Hierarchical Fuzzy Clustering with a Galois LatticeNicola J Richmond1
|1GlaxoSmithKline, Medicines Research Centre, Gunnels Wood Road, Stevenage, Hertfordshire, SG1 2NY|
|A Galois lattice is a formal ontology derived from a collection of objects and their attributes. A node of the lattice corresponds to a subset of the objects sharing the same subset of the attributes and two nodes are connected if the object set of one node is a subset of the object set of the other node. This approach to structuring data has been widely used in a number of information related fields such as data mining, text mining, machine learning and knowledge management and more recently in the area of market basket analysis, where retailers seek to understand the purchasing behaviour of their customers to aid with store design and sales promotions amongst others. As an example, given a data set of consumers (object) and their transactions (attributes), a retailer can learn, via the lattice, that shampoo and conditioner are frequently bought together, so placing both products on promotion at the same time would not necessarily have a positive impact on profit.|
The use of Galois lattices also extends to bioinformatics but the use of these lattices in the field of chemoinformatics has been limited to the identification of privileged fragments.
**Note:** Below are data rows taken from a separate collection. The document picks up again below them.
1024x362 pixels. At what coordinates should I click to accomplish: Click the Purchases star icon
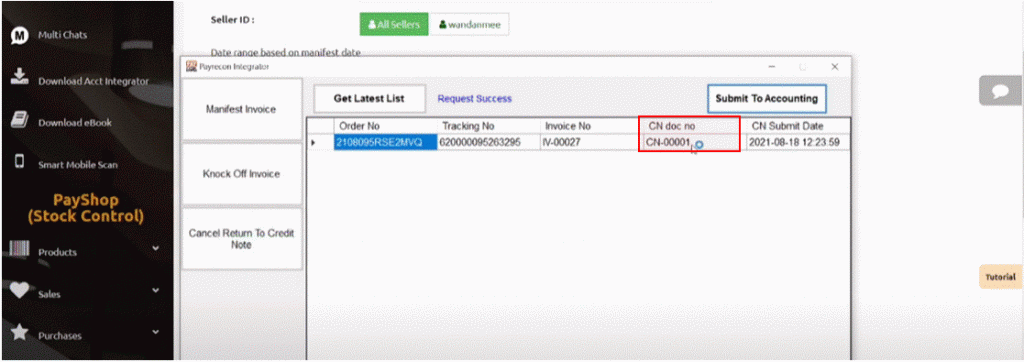pyautogui.click(x=20, y=332)
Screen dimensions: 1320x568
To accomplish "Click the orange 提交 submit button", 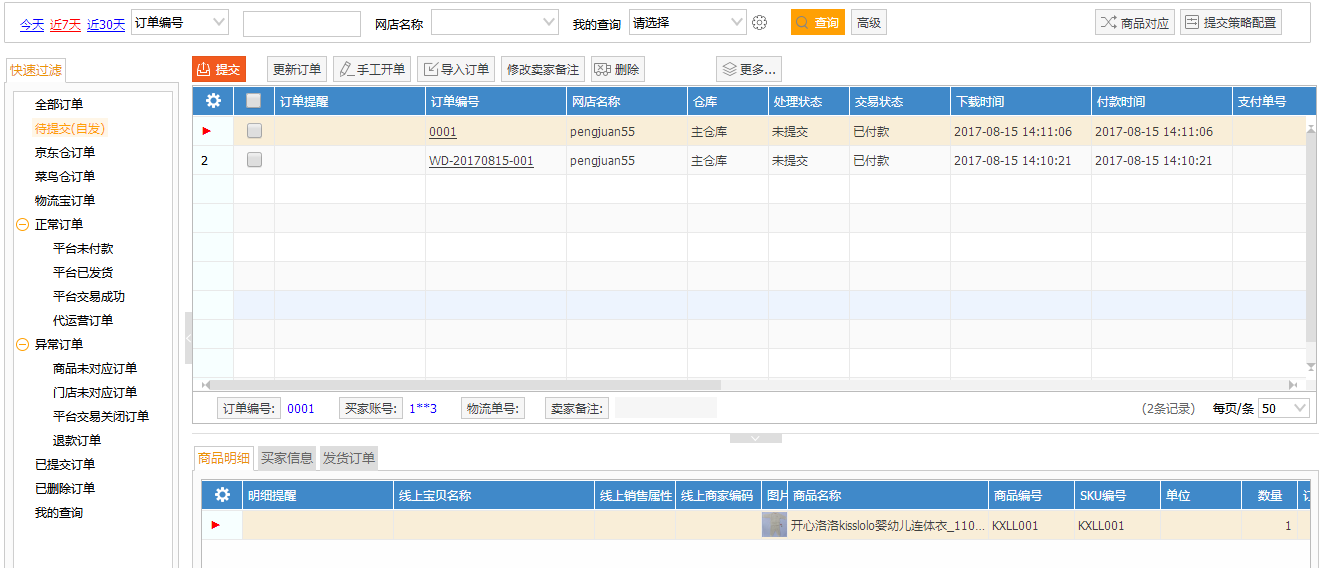I will tap(218, 69).
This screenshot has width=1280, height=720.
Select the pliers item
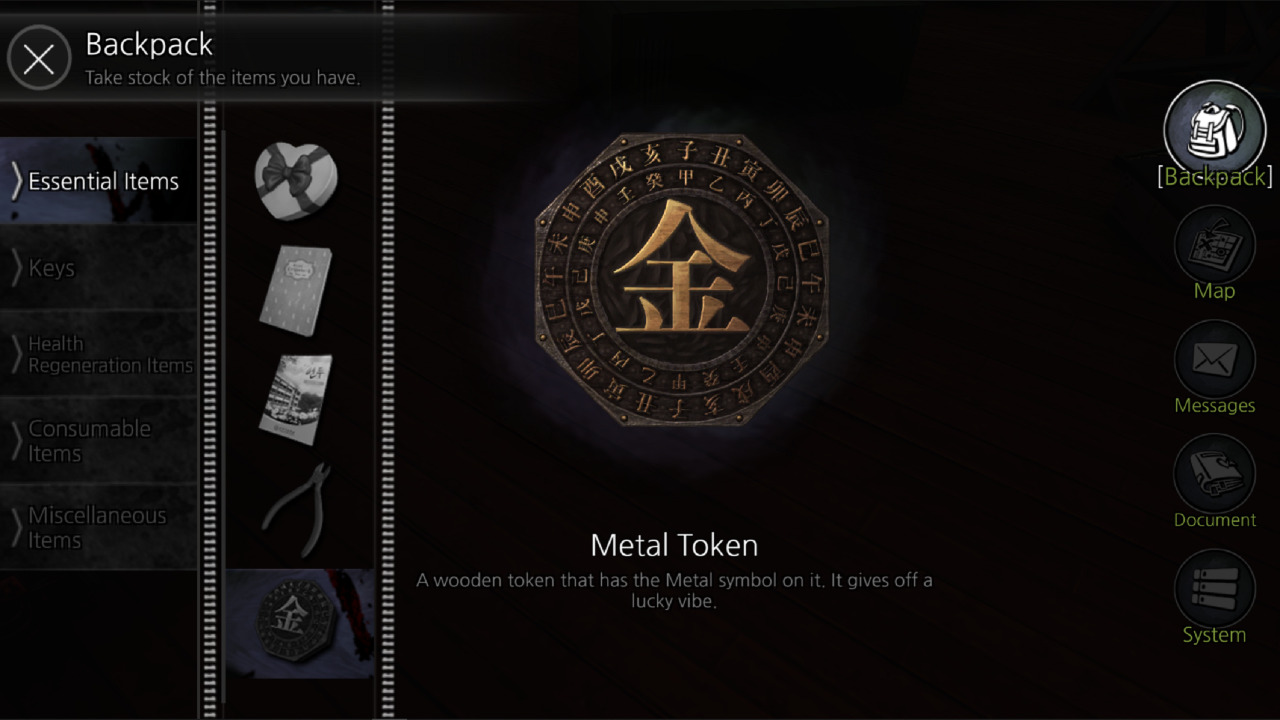(x=296, y=509)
Here we describe an algorithm where the lattice itself, as opposed to the association rules it generates, is exploited to provide a hierarchical, fuzzy clustering that has a number of applications in chemoinformatics.
In our scenario, the objects of our data set correspond to molecules and the attributes correspond to the set of all possible fragments of these molecules. A node in the Galois lattice of this data then corresponds to a set of molecules sharing a set of common fragments. The bottom of the lattice contains single molecules and all their possible fragments and each node along an upward path contains a bigger superset of molecules, clustered together on smaller subsets of common fragments.
In general, Galois lattices can become large enough that the problem of mining the data becomes one of mining the lattice. To reduce the size and complexity of the lattice, we can stipulate a lower bound on the generated fragment atom count, thus reducing the number of lattice nodes and, at the same time, providing more chemically meaningful clusters. A further reduction in nodes can also be achieved by applying a minimum bound of the number of shared attributes.
There are two applications we focus on, one is the generation of a hierarchical clustering that can be visually inspected and interrogated within Cytoscape, the other is the automated R-group analysis of a SAR data set. We compare the application of Galois lattices to these problems with existing methodologies.
Typically, the computational chemist will manually fragment a SAR data set using a series of substructures searches. This process can be time consuming due to the number of repeats often required to achieve the desired fragmentation. This lattice based approach provides an automated fragmentation and hierarchy, and by incorporating experimental activity data, a lattice node can be assigned an average activity. Thus when walking up the lattice, the addition of a molecule and the subsequent loss of fragments can modify the average activity of the lattice node. These changes are easily identified and can provide valuable insight to the medicinal chemist.